[Reading text start]

# wood sealer



## damato333 (Mar 12, 2012)

I have about a 40 foot black walnut tree that is going to need to be brought down because its dying from to much water. Does anyone know of what to use to seal the ends of logs to keep it from cracking? I'll probably get about a 20 foot log out of this tree and its about 3 feet in circumference. Does anyone know how much I could ask for the log? I haven't cut it down yet so I don't know what its like inside. Any help would be appreciated.


----------



## badkarma (Mar 13, 2012)

Try Anchorseal. 




damato333 said:


> I have about a 40 foot black walnut tree that is going to need to be brought down because its dying from to much water. Does anyone know of what to use to seal the ends of logs to keep it from cracking? I'll probably get about a 20 foot log out of this tree and its about 3 feet in circumference. Does anyone know how much I could ask for the log? I haven't cut it down yet so I don't know what its like inside. Any help would be appreciated.


----------



## forestgreen (Mar 19, 2012)

Let us know if you are able to reuse it, I have always loved those sealed tables that keep their tree look. If you complete the project definitely put up some photos.


----------



## damato333 (Mar 19, 2012)

I am no wood worker. So I won't be doing 
anything with it. But I want to try to sell it or barter with it.


----------



## twoclones (Mar 23, 2012)

damato333 said:


> I am no wood worker. So I won't be doing
> anything with it. But I want to try to sell it or barter with it.



As a sawmill owner, I think anyone with a walnut tree or log should watch this video before trying to sell it.  

[video=youtube_share;agcLlKcXp40]http://youtu.be/agcLlKcXp40[/video]


----------



## discounthunter (Mar 23, 2012)

good old latex paint will work,not the best sealer but will work. just keep an open mind that your tree is worth nothing unless someone wants it,even walnut .


----------



## peterrum (Mar 25, 2012)

Discount hunter is right, latex paint will work, multiple coats of it though, but for a walnut you are better off going for something better and that is the Anchorseal. I mill with both a bandsaw and a chainsaw mill. I have had walnuts offered to me before for silly prices and the little cartoon video is bang on. The wood inside might not be any good so I myself would not risk my cash on the unknown. 

Sometimes I will work out a deal with a person that I will mill the log, I get to keep half the boards and they can keep the other half. You would get more for the milled boards at the end of the day but you would have to find someone that would work a deal like that. If I lived closer I would probably offer that.

I think that it would be much easier for you to find interest in purchasing the milled would rather than the log. At the same time any miller would probably be able to tell you how best to stack it properly until you sell it. 

Good luck with it.


----------

[Reading text end]
[Supplied material start]

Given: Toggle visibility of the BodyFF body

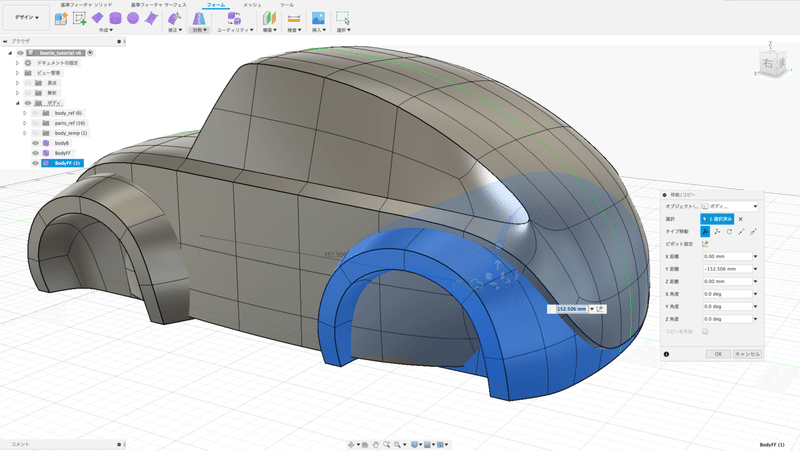Looking at the screenshot, I should tap(36, 153).
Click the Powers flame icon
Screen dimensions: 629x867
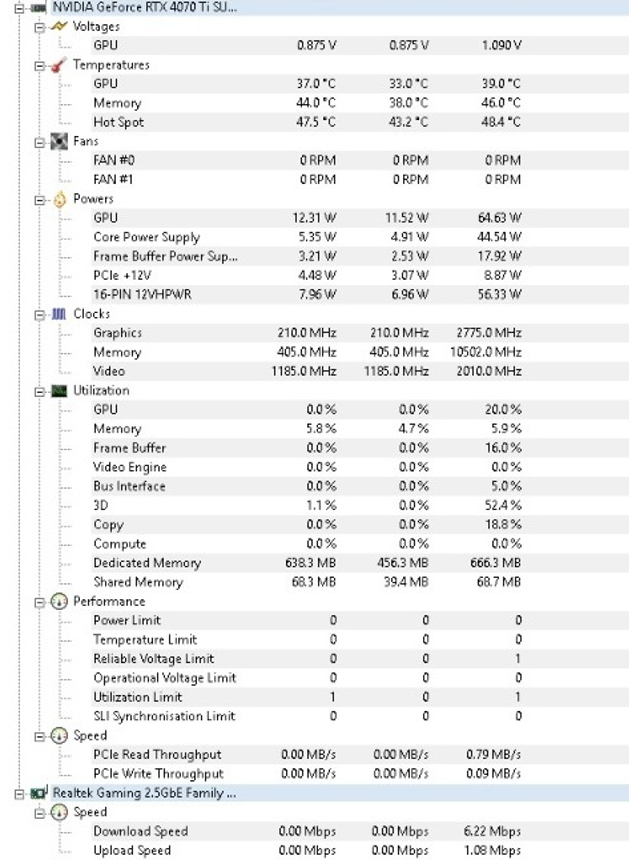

[Supplied material end]

• **Problem**
In the forum thread, give the passage between "I think that" and "you sell it.", inclusive, again, replacing "miller" with "sawyer".

• **Solution for this problem**
I think that it would be much easier for you to find interest in purchasing the milled would rather than the log. At the same time any sawyer would probably be able to tell you how best to stack it properly until you sell it.